> The tasks:
[a] Please quote the cornbread recipe word for word, starting at "- Make sure your wet" and ending at "Consistency is key!".
[b] In the cornbread recipe, what oven temperature and baking time does it give for the batter?

--- Start Selected extract ---

Step 2. In another large bowl, add the wet ingredients and whisk together.
Step 3. Add the wet ingredients to the dry ingredients and stir until combined.
Step 4. Pour the batter into a prepared 8×8 square baking pan (parchment paper or non-stick spray) and smooth out with spatula. Bake at 400 degrees for 20-24 minutes.
Helpful Pro tips to know for this recipe
- To make your own buttermilk, add 1 tablespoon of white vinegar to your regular dairy milk.
- If the flour mix you use contains xanthan gum, omit the amount I called for in this recipe.
- For dairy-free “buttermilk”, use 1 cup of unsweetened coconut milk plus 1 tablespoon of white vinegar in place of the buttermilk.
- Make sure your wet ingredients, such as your milk, is room temperature for optimal baking!
- Store leftovers in an airtight container up to 2 days. Individual pieces may also be wrapped and frozen.
- Make sure your oven is adequately preheated! Give it a few extra minutes to preheat so this cornbread will cook evenly and consistently. If you’re not sure about your oven temperature and its’ accuracy, purchase a cheap oven thermometer!
- You can check to see if it’s done by using a toothpick inserted into the middle of the cornbread and checking to see if it comes out clean.
Measuring your gluten free flour blend
I highly recommend you follow and sign up for this free guide on how to properly measure your flour blends. It’s very important to measure your flour the correct right way. It will increase the quality of the recipes that you bake. Consistency is key!
Can cornbread be made dairy-free?
The answer is a resounding yes! This can also very easily be made into a gluten free dairy free cornbread recipe by using unsweetened coconut milk in place of the milk/buttermilk. Still add some vinegar to make it more like “buttermilk”.

--- End Selected extract ---
--- Start Data shown ---

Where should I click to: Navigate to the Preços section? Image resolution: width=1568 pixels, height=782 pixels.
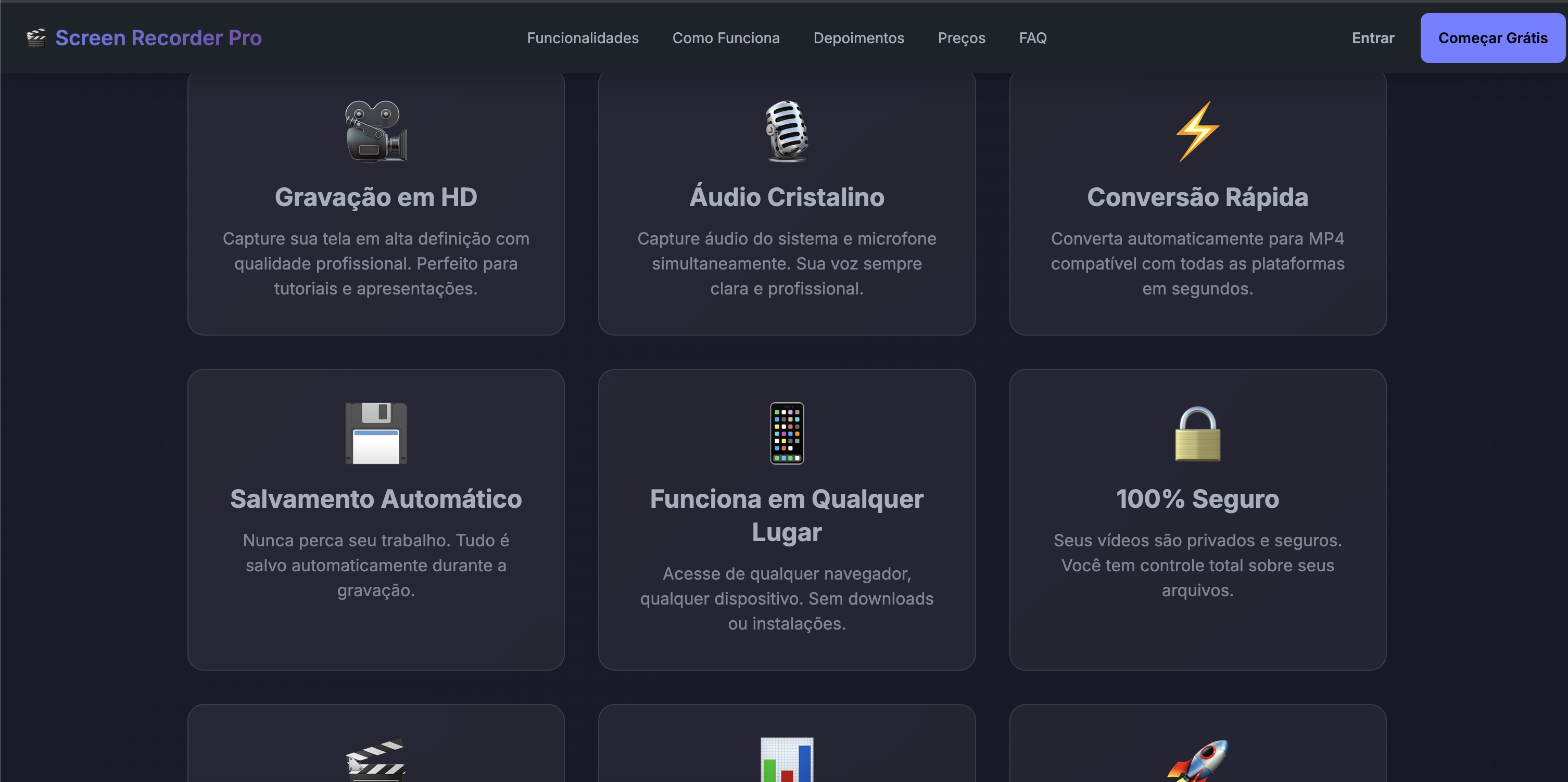point(961,38)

--- End Data shown ---

> Answers per task:
[a]
- Make sure your wet ingredients, such as your milk, is room temperature for optimal baking!
- Store leftovers in an airtight container up to 2 days. Individual pieces may also be wrapped and frozen.
- Make sure your oven is adequately preheated! Give it a few extra minutes to preheat so this cornbread will cook evenly and consistently. If you’re not sure about your oven temperature and its’ accuracy, purchase a cheap oven thermometer!
- You can check to see if it’s done by using a toothpick inserted into the middle of the cornbread and checking to see if it comes out clean.
Measuring your gluten free flour blend
I highly recommend you follow and sign up for this free guide on how to properly measure your flour blends. It’s very important to measure your flour the correct right way. It will increase the quality of the recipes that you bake. Consistency is key!

[b] 400 degrees for 20-24 minutes.